## Document
The trip back to port was uneventful, but when we go there, we found a long line of people slinking all the way down the rather lengthy pier. It was already nearly 1:30, the all aboard time, but there was no way we were going to leave on time. Mrs. Winks and I took the opportunity to finally explore Princess’s complete fabricated port city of Amber Cove, that’s most distinguishing feature might just be an office where you could get your passport stamped, proving you had been to the Dominican Republic.

 

We took some shots of the ship and the funky Amber Cove sign, but the clouds were rolling in and we didn’t want to get stuck outside on a line when the heavens opened up, so we made our way onto the pier and back onto the ship.

 

04-5%20Our%20Roomt.jpg

The ship eventually slipped its mooring at around 2:30 pm. Once onboard, we tried to find food, but the lines for pizza and the Trident grill wrapped all around the pool area. Surprisingly, the rear section of the Horizon Court buffet, a section they differentiate by calling it the Café Caribe, was uncharacteristically empty, so we grabbed pretty much anything hot they were serving (as I remember it was fried chicken which hit the spot) and had a quiet, late lunch, watching as the Crown made her escape from the darkening clouds lowering over the DR.

 

The Captain did a miraculous job keeping us out of whatever rough seas were in the area. Our trip to Grand Turk was relatively smooth, if cloudy and filled with showers. After lunch, we went back to the cabin where I think we both passed out, thankful to be back from the shore excursion unscathed.

Dataset rows:
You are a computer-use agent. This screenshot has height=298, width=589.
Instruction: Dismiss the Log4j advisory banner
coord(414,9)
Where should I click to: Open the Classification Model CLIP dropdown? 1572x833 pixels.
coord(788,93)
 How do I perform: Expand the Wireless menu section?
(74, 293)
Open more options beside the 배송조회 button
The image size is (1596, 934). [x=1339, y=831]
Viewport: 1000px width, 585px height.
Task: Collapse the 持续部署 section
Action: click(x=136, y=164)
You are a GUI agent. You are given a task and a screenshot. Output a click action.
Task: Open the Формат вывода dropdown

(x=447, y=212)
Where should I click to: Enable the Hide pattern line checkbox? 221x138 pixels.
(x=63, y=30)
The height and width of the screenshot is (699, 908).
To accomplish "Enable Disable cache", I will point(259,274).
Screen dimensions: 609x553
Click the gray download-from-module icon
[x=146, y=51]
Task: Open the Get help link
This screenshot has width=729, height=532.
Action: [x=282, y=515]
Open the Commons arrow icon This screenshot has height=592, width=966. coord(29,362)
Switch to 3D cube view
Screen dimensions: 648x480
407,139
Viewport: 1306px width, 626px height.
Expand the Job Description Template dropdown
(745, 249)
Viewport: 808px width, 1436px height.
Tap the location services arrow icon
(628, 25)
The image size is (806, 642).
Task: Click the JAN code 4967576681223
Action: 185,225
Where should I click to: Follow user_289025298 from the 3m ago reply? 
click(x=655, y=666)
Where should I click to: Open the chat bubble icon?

## What is asked
a - List every geographic place named in the cruise account.
b - Write the next part of the cruise account, starting after its final sentence.
You can set the records aside.

## Outputs
a - Amber Cove, the Dominican Republic (also called the DR), Grand Turk

b -
For dinner, we didn’t feel like going back to the main dining room, and because we wanted to catch the comedian’s show, we decided just to have some cocktails at the Wheelhouse Bar and then try out the The Salty Dog Gastropub, Princess’s “upscale twist on delicious pub fare” - which is really their roundabout way of telling us there’d be a 12$ per person upcharge.

 

Now, there is also a running debate on the Cruise Critic Princess Forums on whether the introduction of the Salty Dog has “ruined” the Wheelhouse Bar - with most people reporting that no one ever seems to be eating there and it intrudes too much on the entertainment area. While Mrs. Winks and I both think it falls into the “trying to fit a square peg into a round hole” category, we don’t think the Wheelhouse Bar suffers greatly from the eatery’s presence.

 

There’s still a regular stream of jazz quartets, vocalists and other musical acts playing the space. There’s still a dance floor for those who want to show off the routines they at Arthur Murray. The LGBT Get-Together still meets there every night at 5 (un-hosted). And you can still get the spicy nut mix at the bar, where they’ll still make you a God-awful tasting chocolate martini. So what’s not to love? About the only victim of the renovation that we noticed was the antique captain’s wheel itself, which was removed from the bar entrance to make room for a maître d stand.

 

All five nights we were aboard, the Salty Dog was reasonably busy. And it was David, our friend from Sabatini’s and the Crown Grille, that got us a reservation there when we were turned down for one on a prior evening. The meal itself was pretty good. Not really anything to write home about, but the whole ambiance was different, and a break from the formality you get at Crown or Sabatini’s. Funny enough, a lot of the ship’s officers dine there. We saw several table’s worth during the course of the voyage.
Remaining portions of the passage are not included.